If a post opens with a hard question and closes with relief, the post is wrong. If after reading you feel calmer than you did when you started, the blog has failed you. Not because calm is bad —sometimes it's the right call— but because that kind of ending is usually a small lie: the feeling that the matter is settled, when the matter is not settled. The content industry lives off manufacturing that feeling at scale. Not here.
The opposite commitment doesn't work either. The point isn't to always close on a dramatic note, or to add a gratuitous shiver in the last paragraph to seem profound. That's a trick too: the professional gloom-monger who confuses hardness with wallowing. Honest hardness is the kind that looks at the problem and leaves without dressing it up, neither downward nor upward.
The two readers
There's a type of reader this is going to drive away. The one who needs a spiritual guide to artificial intelligence, the one who wants their fears confirmed, the one who wants their hopes confirmed, the one looking for a warm travel companion. Fine. There are other places for that, plenty of them. What you can't do is serve those readers and make this blog at the same time: the two are incompatible.

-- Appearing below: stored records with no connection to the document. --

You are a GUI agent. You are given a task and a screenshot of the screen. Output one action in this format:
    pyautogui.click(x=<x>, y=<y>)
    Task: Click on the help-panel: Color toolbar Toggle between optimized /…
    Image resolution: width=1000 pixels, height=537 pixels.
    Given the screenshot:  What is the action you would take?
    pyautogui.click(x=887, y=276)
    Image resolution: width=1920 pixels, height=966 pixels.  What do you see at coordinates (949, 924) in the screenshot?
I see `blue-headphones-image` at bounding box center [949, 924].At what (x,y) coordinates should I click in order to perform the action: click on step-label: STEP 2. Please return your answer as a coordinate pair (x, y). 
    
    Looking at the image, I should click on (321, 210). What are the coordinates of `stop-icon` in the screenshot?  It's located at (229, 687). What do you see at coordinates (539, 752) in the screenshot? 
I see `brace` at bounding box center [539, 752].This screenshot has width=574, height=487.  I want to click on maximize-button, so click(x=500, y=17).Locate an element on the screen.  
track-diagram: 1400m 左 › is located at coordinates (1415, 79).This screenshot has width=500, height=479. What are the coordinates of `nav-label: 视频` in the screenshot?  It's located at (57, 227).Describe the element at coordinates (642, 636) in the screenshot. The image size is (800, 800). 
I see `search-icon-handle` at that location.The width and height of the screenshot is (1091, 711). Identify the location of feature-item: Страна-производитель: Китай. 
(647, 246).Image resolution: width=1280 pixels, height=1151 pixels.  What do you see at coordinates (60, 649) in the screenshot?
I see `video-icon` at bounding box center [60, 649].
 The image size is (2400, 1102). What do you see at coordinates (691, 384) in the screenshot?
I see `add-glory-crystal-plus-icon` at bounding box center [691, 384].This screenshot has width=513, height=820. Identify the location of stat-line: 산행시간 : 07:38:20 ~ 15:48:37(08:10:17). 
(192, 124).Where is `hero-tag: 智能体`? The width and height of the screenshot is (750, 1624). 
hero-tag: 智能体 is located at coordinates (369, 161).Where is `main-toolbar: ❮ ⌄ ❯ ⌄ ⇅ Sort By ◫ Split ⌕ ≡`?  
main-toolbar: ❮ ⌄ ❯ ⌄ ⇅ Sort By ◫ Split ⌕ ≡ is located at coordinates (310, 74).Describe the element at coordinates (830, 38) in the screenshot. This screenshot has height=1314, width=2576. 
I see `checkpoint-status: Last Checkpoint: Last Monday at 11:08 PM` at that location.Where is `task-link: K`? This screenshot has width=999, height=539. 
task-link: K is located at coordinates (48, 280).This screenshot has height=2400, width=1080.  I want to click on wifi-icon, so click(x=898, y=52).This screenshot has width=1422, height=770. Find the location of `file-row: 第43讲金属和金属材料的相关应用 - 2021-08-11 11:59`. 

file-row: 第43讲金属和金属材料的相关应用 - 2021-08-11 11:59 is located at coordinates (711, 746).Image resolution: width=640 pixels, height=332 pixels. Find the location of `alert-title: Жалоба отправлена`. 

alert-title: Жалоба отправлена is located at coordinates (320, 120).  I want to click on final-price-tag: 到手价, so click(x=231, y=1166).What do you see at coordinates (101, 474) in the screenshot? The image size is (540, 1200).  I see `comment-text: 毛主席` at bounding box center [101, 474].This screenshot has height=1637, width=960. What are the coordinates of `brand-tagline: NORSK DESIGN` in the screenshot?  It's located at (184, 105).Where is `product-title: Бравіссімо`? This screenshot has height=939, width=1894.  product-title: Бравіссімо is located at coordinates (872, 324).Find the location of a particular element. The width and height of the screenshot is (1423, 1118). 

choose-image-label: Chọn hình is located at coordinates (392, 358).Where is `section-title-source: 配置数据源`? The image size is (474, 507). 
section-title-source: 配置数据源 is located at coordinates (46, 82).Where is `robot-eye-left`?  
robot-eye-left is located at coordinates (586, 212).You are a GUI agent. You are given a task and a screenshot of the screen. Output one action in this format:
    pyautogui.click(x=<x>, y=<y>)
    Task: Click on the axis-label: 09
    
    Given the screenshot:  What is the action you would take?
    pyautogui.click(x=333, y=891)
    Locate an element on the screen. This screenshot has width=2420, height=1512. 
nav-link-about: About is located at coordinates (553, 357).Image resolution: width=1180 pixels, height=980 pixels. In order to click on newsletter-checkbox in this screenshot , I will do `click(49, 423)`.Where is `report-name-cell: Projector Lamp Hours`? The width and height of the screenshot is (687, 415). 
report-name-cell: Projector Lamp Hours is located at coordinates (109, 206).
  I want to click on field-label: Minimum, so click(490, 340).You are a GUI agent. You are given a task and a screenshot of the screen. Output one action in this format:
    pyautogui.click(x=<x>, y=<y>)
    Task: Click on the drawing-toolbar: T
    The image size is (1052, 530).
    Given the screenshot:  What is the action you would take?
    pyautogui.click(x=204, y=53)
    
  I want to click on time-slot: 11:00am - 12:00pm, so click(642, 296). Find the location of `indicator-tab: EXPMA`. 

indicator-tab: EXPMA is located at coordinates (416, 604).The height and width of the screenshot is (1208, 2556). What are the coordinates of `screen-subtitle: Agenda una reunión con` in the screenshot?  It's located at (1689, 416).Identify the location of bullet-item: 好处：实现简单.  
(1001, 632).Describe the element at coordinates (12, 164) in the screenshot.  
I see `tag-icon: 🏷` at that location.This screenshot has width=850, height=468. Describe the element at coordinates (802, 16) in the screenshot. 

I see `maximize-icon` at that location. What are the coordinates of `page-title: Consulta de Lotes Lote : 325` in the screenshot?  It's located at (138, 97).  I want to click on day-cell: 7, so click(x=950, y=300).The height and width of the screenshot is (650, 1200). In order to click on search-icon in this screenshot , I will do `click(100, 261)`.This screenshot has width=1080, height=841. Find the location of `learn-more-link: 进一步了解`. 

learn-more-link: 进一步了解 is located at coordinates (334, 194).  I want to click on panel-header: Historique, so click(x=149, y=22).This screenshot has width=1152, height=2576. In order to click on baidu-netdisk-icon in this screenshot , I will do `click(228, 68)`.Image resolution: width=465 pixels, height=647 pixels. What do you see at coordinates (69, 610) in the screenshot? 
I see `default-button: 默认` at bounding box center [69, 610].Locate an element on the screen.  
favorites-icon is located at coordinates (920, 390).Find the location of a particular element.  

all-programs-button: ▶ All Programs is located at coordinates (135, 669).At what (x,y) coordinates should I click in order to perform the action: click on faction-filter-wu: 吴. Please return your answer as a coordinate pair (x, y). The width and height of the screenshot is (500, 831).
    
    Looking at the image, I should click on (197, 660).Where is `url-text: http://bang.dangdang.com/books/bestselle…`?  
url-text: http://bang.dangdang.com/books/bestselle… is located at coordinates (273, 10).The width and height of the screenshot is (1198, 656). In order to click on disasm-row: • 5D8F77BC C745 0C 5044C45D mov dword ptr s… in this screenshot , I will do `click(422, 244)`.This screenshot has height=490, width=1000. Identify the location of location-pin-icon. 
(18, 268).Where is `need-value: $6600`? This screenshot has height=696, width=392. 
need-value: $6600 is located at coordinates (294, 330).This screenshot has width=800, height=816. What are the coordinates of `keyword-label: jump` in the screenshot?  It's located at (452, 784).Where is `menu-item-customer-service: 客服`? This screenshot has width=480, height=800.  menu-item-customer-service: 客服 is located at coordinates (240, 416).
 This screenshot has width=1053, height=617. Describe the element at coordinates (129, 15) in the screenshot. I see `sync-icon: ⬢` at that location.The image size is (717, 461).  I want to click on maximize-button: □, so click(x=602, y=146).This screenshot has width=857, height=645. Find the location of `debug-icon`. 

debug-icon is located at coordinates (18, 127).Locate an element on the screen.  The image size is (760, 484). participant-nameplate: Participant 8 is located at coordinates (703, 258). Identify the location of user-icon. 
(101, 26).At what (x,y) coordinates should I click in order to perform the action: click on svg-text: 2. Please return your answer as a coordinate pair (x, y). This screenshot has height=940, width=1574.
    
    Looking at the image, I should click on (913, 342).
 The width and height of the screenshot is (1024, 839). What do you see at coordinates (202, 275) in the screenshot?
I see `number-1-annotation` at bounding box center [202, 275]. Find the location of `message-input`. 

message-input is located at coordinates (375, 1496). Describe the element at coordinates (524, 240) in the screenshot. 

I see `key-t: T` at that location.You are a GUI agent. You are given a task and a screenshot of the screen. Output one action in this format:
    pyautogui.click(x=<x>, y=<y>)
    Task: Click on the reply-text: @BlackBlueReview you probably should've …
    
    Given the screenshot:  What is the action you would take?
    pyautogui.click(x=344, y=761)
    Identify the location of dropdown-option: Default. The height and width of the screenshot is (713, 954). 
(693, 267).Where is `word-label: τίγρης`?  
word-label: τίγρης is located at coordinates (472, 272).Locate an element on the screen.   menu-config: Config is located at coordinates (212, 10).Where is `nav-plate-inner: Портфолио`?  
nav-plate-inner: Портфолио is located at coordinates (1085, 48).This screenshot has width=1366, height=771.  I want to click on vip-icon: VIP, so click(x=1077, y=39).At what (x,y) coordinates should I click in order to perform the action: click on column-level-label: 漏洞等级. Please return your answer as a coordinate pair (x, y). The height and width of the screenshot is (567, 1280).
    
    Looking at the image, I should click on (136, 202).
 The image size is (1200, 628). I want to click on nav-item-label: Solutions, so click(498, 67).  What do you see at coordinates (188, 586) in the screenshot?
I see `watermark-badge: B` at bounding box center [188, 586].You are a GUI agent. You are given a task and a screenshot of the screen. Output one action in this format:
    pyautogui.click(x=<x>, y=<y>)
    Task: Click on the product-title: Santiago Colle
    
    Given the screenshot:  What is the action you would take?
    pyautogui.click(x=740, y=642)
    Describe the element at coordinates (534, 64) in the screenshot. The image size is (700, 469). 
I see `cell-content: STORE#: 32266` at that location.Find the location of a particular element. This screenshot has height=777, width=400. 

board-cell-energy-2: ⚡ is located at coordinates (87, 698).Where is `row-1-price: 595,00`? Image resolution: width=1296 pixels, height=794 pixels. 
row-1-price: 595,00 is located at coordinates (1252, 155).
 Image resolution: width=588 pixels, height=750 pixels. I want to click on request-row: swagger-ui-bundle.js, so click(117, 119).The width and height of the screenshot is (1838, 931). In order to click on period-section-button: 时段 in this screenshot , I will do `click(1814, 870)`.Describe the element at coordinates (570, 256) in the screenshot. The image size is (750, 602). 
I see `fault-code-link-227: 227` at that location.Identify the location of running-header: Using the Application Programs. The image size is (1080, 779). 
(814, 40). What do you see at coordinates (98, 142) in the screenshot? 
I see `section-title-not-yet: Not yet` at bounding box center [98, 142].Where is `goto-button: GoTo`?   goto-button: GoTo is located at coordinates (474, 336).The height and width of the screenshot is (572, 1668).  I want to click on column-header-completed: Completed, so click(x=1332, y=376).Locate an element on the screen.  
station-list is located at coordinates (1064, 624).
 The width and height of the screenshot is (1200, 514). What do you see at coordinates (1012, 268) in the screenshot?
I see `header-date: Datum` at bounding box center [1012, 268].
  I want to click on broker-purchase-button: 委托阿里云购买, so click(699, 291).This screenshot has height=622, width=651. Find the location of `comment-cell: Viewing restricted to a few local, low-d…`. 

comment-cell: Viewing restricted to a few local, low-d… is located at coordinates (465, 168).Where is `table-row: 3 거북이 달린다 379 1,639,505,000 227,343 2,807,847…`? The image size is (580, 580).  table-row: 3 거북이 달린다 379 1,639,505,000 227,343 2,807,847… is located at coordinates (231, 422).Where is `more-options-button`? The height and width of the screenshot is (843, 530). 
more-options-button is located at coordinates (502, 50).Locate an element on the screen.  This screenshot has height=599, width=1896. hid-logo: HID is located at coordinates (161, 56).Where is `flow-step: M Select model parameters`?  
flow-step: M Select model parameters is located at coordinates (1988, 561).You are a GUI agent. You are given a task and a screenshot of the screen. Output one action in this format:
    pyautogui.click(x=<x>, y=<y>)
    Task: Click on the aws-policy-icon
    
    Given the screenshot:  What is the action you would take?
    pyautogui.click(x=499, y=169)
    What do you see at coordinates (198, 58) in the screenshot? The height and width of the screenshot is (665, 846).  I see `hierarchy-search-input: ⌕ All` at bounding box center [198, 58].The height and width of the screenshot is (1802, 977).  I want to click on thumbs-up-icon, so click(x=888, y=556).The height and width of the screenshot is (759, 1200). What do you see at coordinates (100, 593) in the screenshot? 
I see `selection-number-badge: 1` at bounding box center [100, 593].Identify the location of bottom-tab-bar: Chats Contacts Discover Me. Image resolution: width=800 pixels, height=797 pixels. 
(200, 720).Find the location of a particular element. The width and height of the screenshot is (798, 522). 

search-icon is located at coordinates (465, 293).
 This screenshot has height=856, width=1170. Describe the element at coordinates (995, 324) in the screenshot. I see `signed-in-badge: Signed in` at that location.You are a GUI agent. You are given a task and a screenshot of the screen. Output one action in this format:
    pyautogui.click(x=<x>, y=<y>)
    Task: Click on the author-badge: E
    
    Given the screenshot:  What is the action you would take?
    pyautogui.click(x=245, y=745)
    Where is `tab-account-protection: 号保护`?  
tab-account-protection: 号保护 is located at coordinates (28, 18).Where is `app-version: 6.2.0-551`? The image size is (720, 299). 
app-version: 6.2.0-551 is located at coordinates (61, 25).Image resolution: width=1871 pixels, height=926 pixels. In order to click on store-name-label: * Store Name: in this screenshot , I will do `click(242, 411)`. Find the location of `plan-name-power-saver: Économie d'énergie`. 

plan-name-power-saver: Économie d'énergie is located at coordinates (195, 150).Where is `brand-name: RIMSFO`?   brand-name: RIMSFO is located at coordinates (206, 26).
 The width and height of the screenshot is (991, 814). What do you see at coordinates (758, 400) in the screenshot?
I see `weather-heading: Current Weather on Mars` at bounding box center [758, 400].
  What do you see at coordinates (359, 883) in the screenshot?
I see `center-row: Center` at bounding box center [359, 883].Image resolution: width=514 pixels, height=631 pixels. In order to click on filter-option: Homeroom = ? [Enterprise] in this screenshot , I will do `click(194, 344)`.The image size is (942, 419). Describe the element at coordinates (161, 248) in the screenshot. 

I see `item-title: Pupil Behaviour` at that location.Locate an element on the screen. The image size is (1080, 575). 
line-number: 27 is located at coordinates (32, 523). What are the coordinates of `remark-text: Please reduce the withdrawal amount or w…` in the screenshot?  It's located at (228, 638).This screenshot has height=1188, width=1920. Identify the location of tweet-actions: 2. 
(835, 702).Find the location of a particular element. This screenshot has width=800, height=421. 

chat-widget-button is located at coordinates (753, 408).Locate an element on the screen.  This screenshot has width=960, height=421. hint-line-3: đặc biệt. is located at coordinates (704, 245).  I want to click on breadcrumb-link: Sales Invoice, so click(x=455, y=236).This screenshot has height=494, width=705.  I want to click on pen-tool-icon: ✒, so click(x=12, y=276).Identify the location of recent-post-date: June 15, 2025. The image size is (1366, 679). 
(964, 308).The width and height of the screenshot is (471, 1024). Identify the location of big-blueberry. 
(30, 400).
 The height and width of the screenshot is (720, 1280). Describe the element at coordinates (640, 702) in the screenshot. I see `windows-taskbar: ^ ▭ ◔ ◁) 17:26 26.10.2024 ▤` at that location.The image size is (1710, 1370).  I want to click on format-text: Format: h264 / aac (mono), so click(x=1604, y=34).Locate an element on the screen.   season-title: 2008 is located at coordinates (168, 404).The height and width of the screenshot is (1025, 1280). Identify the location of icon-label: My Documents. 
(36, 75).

There's another type of reader I am talking to. The one who has already noticed on their own that the noise doesn't add up, that the two official versions fall short, that something in the picture isn't named yet. To that reader the blog won't hand finished answers. It'll hand them ways of looking. Ways of looking made with care, different in each post, all with the same filter behind them.
References
Scott, Ridley (director). Blade Runner, 1982. The blog's title and central quote come from the closing monologue of the character Roy Batty, played by Rutger Hauer, partly improvised by the actor himself during filming. Text verified at Tears in rain monologue — Wikipedia.
Stanford HAI — AI Index Report 2026. Source of the figure on generative AI adoption by fifty-three percent of the world's population in three years, with the comparison against the historical adoption pace of the personal computer and the internet. Available at hai.stanford.edu/ai-index/2026-ai-index-report.